ゆか「そうそう。家がお隣同士とはいえ、高校まで腐れ縁になるとは思ってなかったなー。さすがに大学は別になったけど」

サキ「……あのね、私、ずっと毎週水曜日に図書室通ってたでしょ?」

ゆか「うん、1年生のときから、よく続くなって思ってた」

サキ「うちの高校ってけっこう蔵書が多くて、読みたい本が市民図書館よりも多かったんだよね」

ゆか「そういえば、タカヒロもそんなこと言ってたなー。3年のとき図書委員だったらしくて」

サキ「タカヒロ君ね。文化祭で挨拶してから、図書室で会ったら話しかけてくれて」

ゆか「へぇ、そうだったんだ! 二人にそんな接点あったなんて知らなかった」

サキ「あ、受験勉強で忙しくなってからはあんまりなんだけど。好きな作家が一緒で、おすすめの本教えてもらったりして」

ゆか「全然知らなかった! まぁ私、本読まないし、受験も推薦で決めて図書館もほとんど行かなかったからなー……あれ、こっちこっち! この道が迷いやすいんだよね。……どうしたの?」

サキ「……あのね、私、実はタカヒロくんと付き合うことになったの。今日は、それを言わなくちゃって」

ゆか「……どっちから?」

サキ「……。」

ゆか「……タカヒロからかー。あいつ、何なの。だったら言えってゆーの」

サキ「ゆか、バレンタイン渡すって言ってたでしょ? だから、本当はもっと早く相談しなきゃって思ってたの。だけど、考えて、迷ってるうちに3月になっちゃった」

ゆか「なんだそっか、ごめんね。気つかわせちゃったなー。そっかぁ! サキとタカヒロがねぇ……あ、ここね、家から一番近い公園。小さいころから一番遊んだ場所。ちょっと寄ってこ?」

サキ「あの、言うタイミングつかめなくて、今日になって、ごめんね。やっぱりちゃんと会って言わなきゃって」

ゆか「なんで謝るの、あ、ブランコ! ブランコ乗ろ!」

サキ「……うん」

ゆか「わぁーなつかしいね。ブランコ乗るなんていつぶりだろう」

サキ「……うん」

ゆか「……タカヒロに誰か好きな人いるんだろうなーって気づいてたよ」

サキ「え?」

ゆか「毎年バレンタインはね、近所のケーキ屋さんで買ったチョコをあげるのが恒例だったの。
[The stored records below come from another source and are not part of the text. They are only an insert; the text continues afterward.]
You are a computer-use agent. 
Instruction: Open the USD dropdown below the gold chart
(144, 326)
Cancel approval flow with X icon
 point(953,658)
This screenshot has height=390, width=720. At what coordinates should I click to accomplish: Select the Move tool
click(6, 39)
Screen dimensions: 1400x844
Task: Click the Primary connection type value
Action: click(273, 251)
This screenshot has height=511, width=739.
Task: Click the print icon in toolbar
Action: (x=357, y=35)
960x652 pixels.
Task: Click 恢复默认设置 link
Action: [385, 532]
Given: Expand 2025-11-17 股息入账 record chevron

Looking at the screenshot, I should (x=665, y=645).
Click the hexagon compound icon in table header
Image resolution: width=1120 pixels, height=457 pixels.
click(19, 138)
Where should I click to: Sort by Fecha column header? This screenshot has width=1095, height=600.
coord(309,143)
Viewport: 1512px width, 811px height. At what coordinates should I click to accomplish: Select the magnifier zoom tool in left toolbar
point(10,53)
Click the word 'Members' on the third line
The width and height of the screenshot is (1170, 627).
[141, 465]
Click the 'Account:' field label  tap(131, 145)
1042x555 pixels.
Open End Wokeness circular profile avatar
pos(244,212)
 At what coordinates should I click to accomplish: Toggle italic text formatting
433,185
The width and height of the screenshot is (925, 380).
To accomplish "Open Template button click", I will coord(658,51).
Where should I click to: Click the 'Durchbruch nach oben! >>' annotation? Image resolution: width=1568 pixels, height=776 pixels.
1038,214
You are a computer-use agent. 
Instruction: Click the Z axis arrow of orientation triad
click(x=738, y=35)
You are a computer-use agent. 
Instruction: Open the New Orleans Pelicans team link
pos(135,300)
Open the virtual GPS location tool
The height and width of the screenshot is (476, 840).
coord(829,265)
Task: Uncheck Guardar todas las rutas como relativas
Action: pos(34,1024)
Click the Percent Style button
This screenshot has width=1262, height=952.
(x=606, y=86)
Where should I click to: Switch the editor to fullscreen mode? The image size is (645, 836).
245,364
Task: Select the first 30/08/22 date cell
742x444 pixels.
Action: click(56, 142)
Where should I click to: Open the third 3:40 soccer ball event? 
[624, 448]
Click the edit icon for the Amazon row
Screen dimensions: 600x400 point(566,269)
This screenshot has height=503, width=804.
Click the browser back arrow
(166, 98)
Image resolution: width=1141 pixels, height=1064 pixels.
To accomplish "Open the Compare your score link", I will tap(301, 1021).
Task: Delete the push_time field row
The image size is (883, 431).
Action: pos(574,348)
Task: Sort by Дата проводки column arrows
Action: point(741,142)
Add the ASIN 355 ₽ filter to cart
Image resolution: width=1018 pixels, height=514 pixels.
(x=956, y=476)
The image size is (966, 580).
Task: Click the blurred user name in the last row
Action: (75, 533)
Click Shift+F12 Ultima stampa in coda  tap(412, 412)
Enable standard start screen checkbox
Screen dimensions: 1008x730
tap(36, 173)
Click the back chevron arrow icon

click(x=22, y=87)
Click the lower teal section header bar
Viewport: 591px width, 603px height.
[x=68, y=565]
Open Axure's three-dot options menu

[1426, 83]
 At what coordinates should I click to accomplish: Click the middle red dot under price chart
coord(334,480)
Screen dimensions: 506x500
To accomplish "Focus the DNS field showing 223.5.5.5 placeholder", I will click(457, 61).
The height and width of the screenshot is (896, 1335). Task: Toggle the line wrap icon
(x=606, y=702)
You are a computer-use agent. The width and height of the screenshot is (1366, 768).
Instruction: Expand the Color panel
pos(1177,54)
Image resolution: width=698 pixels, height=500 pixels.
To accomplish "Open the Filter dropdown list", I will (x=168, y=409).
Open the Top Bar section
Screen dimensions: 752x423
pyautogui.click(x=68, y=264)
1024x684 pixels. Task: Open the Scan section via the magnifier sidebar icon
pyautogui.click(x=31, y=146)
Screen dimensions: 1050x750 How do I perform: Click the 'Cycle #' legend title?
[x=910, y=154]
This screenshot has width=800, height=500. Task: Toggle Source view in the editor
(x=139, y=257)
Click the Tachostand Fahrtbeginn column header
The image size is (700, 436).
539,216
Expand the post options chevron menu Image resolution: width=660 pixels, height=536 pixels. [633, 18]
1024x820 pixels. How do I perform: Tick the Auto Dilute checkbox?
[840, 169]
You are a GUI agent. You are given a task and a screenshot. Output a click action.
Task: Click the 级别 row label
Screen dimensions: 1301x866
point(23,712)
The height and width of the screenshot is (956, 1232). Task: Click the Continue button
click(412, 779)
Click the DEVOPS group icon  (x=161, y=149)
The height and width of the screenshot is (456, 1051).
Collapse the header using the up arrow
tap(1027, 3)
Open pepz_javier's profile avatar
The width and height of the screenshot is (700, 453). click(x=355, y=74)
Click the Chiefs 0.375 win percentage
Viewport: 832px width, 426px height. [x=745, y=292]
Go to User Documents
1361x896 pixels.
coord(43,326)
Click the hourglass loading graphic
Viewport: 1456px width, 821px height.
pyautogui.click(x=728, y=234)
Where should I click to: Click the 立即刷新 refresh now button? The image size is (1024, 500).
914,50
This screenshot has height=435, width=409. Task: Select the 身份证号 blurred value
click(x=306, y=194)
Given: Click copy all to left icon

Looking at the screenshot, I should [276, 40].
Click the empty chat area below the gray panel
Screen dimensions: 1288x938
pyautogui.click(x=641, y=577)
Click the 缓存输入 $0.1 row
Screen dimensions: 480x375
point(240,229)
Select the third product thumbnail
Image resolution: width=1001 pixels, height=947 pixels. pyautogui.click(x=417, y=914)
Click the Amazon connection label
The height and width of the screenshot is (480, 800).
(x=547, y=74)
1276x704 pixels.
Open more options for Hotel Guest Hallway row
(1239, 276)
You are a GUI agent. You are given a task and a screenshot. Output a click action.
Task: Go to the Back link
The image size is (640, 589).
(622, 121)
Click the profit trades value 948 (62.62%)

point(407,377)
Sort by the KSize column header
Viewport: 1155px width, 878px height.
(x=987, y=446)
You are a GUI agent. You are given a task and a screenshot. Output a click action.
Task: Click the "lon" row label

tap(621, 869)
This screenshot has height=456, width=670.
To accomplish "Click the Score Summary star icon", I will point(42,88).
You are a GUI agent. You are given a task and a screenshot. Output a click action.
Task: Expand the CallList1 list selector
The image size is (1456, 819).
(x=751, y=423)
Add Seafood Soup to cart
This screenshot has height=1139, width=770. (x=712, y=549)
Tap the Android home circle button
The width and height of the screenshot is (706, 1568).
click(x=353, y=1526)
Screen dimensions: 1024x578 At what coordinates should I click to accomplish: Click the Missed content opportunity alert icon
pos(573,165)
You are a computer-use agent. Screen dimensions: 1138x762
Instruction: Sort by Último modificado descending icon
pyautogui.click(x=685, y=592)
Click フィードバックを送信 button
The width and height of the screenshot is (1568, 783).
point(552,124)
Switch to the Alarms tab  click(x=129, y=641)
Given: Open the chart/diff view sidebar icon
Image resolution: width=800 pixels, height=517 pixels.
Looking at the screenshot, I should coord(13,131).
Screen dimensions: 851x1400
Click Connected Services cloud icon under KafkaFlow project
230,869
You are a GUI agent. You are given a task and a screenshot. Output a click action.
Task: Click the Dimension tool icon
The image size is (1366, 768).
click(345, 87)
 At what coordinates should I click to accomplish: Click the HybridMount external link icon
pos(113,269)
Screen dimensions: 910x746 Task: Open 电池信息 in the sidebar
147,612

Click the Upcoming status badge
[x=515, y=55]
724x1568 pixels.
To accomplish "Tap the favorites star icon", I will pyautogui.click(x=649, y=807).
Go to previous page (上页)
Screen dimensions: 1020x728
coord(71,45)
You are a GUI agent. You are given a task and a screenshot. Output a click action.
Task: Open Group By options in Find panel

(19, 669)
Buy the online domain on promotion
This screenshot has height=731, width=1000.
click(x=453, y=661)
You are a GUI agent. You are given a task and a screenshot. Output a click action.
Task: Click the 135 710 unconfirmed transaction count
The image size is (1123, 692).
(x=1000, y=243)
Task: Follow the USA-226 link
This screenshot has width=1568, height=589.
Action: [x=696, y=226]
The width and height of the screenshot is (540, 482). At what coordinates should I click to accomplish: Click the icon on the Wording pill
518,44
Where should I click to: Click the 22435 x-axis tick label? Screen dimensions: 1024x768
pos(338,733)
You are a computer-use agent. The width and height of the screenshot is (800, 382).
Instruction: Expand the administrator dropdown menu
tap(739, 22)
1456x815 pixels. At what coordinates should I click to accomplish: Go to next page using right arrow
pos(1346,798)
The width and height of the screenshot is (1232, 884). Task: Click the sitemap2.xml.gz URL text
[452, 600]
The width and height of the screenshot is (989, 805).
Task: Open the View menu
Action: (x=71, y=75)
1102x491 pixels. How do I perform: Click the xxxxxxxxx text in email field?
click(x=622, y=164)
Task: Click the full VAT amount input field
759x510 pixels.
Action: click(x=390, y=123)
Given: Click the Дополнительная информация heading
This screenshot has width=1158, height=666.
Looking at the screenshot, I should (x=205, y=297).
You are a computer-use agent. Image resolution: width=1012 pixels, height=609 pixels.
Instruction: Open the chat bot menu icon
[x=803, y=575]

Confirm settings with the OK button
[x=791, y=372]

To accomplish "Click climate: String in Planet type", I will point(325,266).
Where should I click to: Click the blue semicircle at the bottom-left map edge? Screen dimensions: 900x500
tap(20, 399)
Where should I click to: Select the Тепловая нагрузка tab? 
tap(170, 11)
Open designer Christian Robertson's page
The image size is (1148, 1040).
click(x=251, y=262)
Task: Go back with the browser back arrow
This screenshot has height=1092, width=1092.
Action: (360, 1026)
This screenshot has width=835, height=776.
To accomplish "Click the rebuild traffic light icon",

で、タカヒロも同じケーキ屋さんのキャンディボックスをお返ししてくれて。お店のおじさんも顔見知りでね。だけど、今年のバレンタインはさー、買ったやつじゃなくて、チョコを手作りしたんだよね。私も4月から地元離れちゃうし、もう渡せるのも最後かなって」

サキ「うん」

ゆか「それでね、そのお返しがコレ」

サキ「なにこれ? 御守り?」

ゆか「健康祈願だって。友達と卒業旅行で行った神社のやつだって。女子からの手作りチョコのお返しがこれって! おじーちゃんかよ。……私は仲良しの幼なじみだったんだなぁって」

サキ「ずっと一緒にいたんだもんね。タカヒロ君だって、離れるの淋しいし、ゆかのこと心配なんだよ」

ゆか「うん、わかってる。……あそこの桜、今年はサキがタカヒロと見に行ってね。私の代わりに写真撮って、送って?」

サキ「うん、わかった」

ゆか「桜だけじゃなくて、ちゃんとツーショットの写真撮るんだよ?」

サキ「うん、ありがとう」

ゆか「さ、そろそろ家行こう! なんかお腹空いちゃった。あいつの家も寄ってっちゃう? 頭一発はたいてやらないと!」

(おわり)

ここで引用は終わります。